EchoSight: Advancing Visual-Language Models with Wiki Knowledge
Yibin Yan, Weidi Xie
TL;DR
EchoSight addresses the challenge of knowledge-based visual question answering by integrating large-scale encyclopedic content through a two-stage retrieval-augmented generation pipeline. It first performs a visual-only retrieval to narrow the knowledge base, then applies a multimodal reranking that leverages both image and text to select the most relevant article sections before generating an answer with an LLM. The approach yields state-of-the-art results on Encyclopedic VQA and InfoSeek, with notable gains in retrieval recall and final VQA accuracy, demonstrating the value of aligning multimodal content with visual context. The work highlights a practical pathway to incorporate precise external knowledge into vision-language systems, albeit with higher computational costs and dependence on knowledge base coverage.
Abstract
Knowledge-based Visual Question Answering (KVQA) tasks require answering questions about images using extensive background knowledge. Despite significant advancements, generative models often struggle with these tasks due to the limited integration of external knowledge.

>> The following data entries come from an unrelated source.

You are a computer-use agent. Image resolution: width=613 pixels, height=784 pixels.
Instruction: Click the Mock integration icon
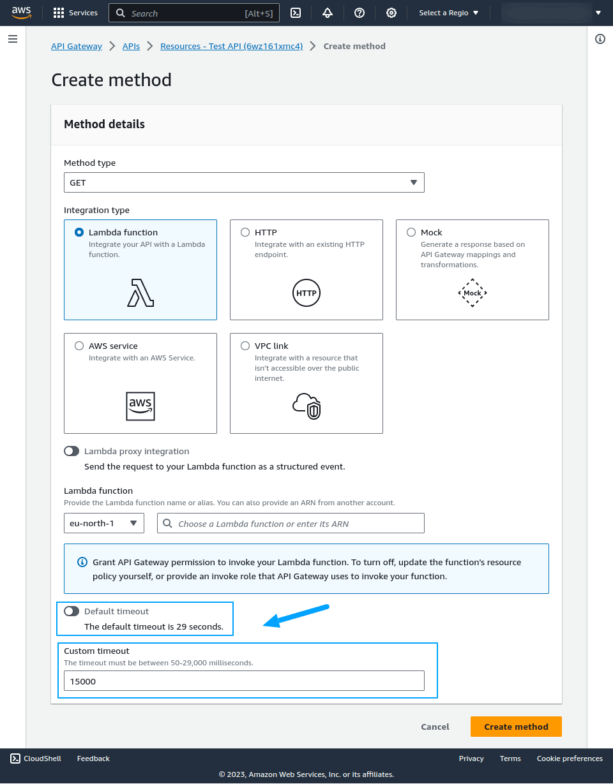(x=472, y=293)
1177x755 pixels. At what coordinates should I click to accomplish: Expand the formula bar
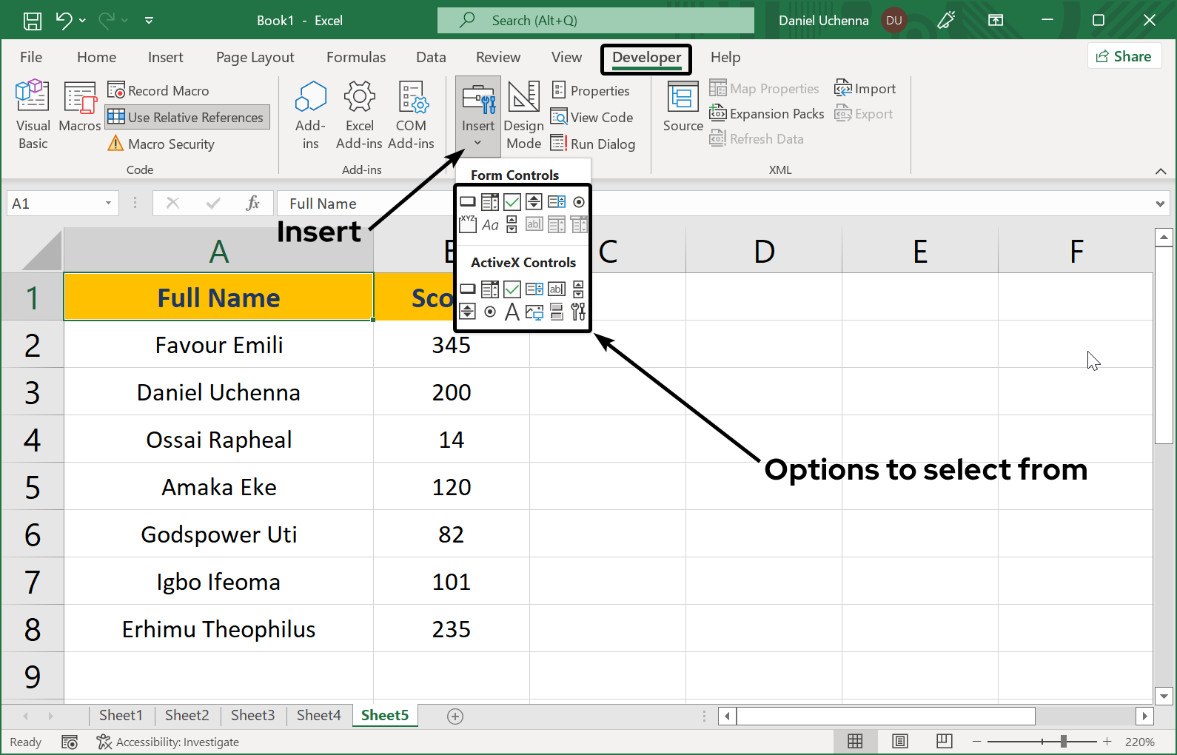(x=1160, y=204)
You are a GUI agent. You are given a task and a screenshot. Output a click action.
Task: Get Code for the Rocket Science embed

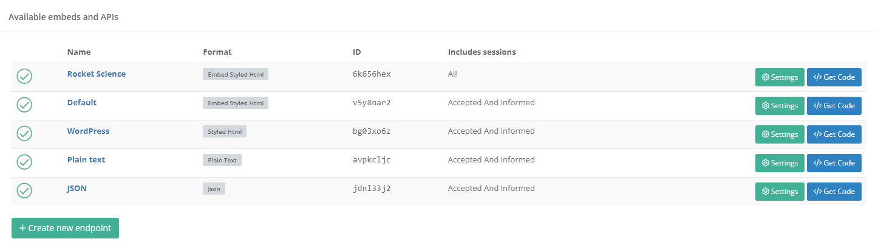pyautogui.click(x=834, y=77)
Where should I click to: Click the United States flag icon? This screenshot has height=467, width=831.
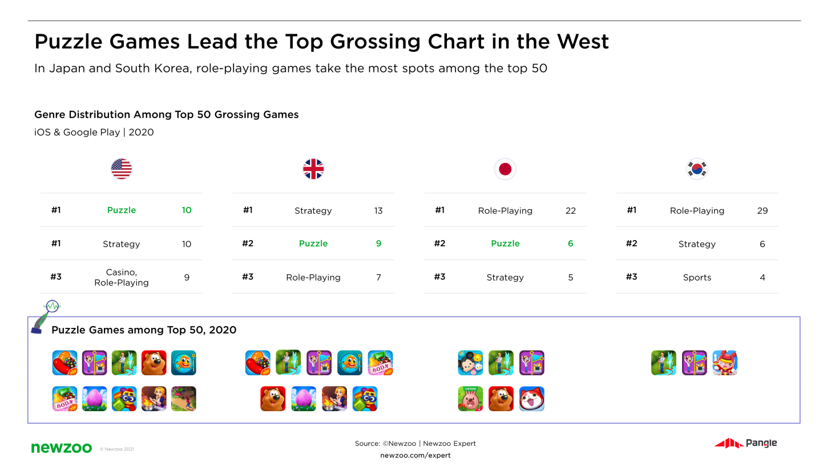coord(121,169)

In this paper, we introduce EchoSight, a novel multimodal Retrieval-Augmented Generation (RAG) framework that enables large language models (LLMs) to answer visual questions requiring fine-grained encyclopedic knowledge. To strive for high-performing retrieval, EchoSight first searches wiki articles by using visual-only information, subsequently, these candidate articles are further reranked according to their relevance to the combined text-image query. This approach significantly improves the integration of multimodal knowledge, leading to enhanced retrieval outcomes and more accurate VQA responses. Our experimental results on the Encyclopedic VQA and InfoSeek datasets demonstrate that EchoSight establishes new state-of-the-art results in knowledge-based VQA, achieving an accuracy of 41.8% on Encyclopedic VQA and 31.3% on InfoSeek.